Recycled Spin and SAP HANA – Part 2

Posted on: May 9th, 2012 by Martin Willcox No Comments

This is the second instalment of a post examining the rather gushing and uncritical – not to mention re-cycled - coverage of the SAP HANA "in-memory" database technology in Scott M Fulton's recent article entitled: "SAP's HANA: Accelerating Your Apps by 6 Orders of Magnitude". In the first installment I reviewed some of the challenges concerned with the development of in-memory database technology. In this second instalment I will discuss the economics of storing Enterprise Data Warehouse (EDW) scale data sets in memory.

Is memory getting cheaper faster than Data Warehouses are getting bigger?

Analyst firm Gartner reported at it's January BI Summit in London this year that the unit cost of memory is falling by 30% every 18 months. However, the unit cost of memory is still an order of magnitude greater than the unit cost of magnetic storage – and the gap between these two costs shows no sign of closing.

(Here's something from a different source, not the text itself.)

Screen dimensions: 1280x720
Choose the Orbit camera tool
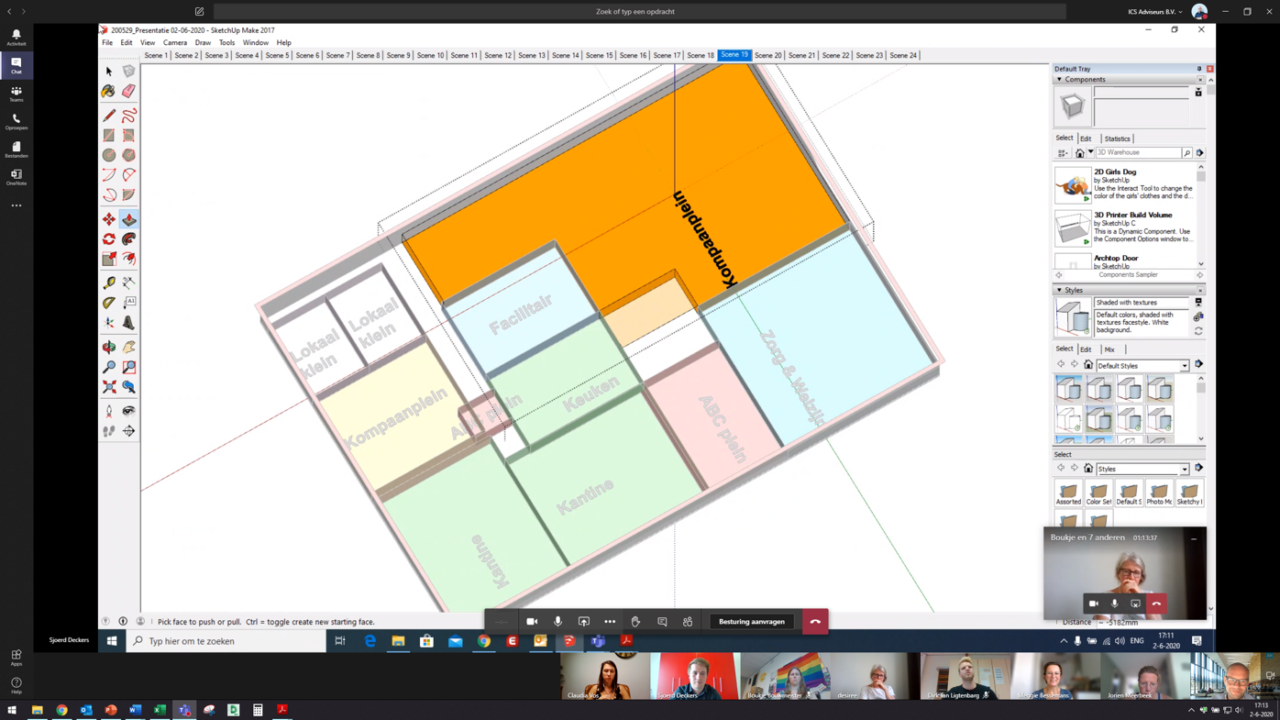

Not only that, but data volumes continue to increase exponentially. Reliable, industry-wide metrics for average growth rates of data warehouses are hard to come by, but the consensus amongst the practitioners that I speak to is that data warehouse growth rates are approximately 40% per annum, so that a data warehouse that was 10 TB in size at the end of 2011 is likely to be 20 TB in size at the end of 2013. In the face of these sorts of growth rates, Teradata CTO Stephen Brobst has described it as "economically irrational" for organizations to attempt to store all of their analytic data in-memory - especially since, as we have discussed, a copy of those same data will also then have to be stored on high-performance, persistent storage. And note that since "high-performance storage" increasingly means Solid State Storage (SSD) - cheaper than memory, but considerably more expensive than magnetic storage – this strategy means storing all of the data redundantly on the two most expensive storage tiers available to the system designer. 

A sure sign that SAP understands the economic implications of its in-memory strategy is the recent attempt made by Global Solutions President, Sanjay Poonen, to divert attention from the relatively high costs of HANA systems by instead labelling Teradata systems as expensive. In his article, Fulton quotes Poonen as suggesting that Teradata systems typically cost "$5 to $10 Million". In fact, $10 Million in today's money buys you a lot of Teradata Data Warehouse Appliance – enough at list price to comfortably store 300 TB of customer data - and the vast majority of our Hardware-and-Software sales come with a considerably lower price tag than this.
 

The 80/20 rule applies to storage access, too

So the first economic challenge for an in-memory Data Warehouse platform is that Data Warehouses appear to be getting bigger much faster than the unit cost of memory is getting smaller. And there is a second economic challenge, too, because it turns out that the "Paretto" or "80/20" rule applies to storage access, too.

What that means in practice is that 80% of the time, users are accessing just 20% of the data in the Data Warehouse. This 20% of the data is "hot" – meaning accessed frequently. Storing this sub-set of the data on a high-performance and relatively expensive storage medium makes perfect sense; it's storing the balance of the data in the same high-performance and relatively expensive storage medium that is "economically irrational".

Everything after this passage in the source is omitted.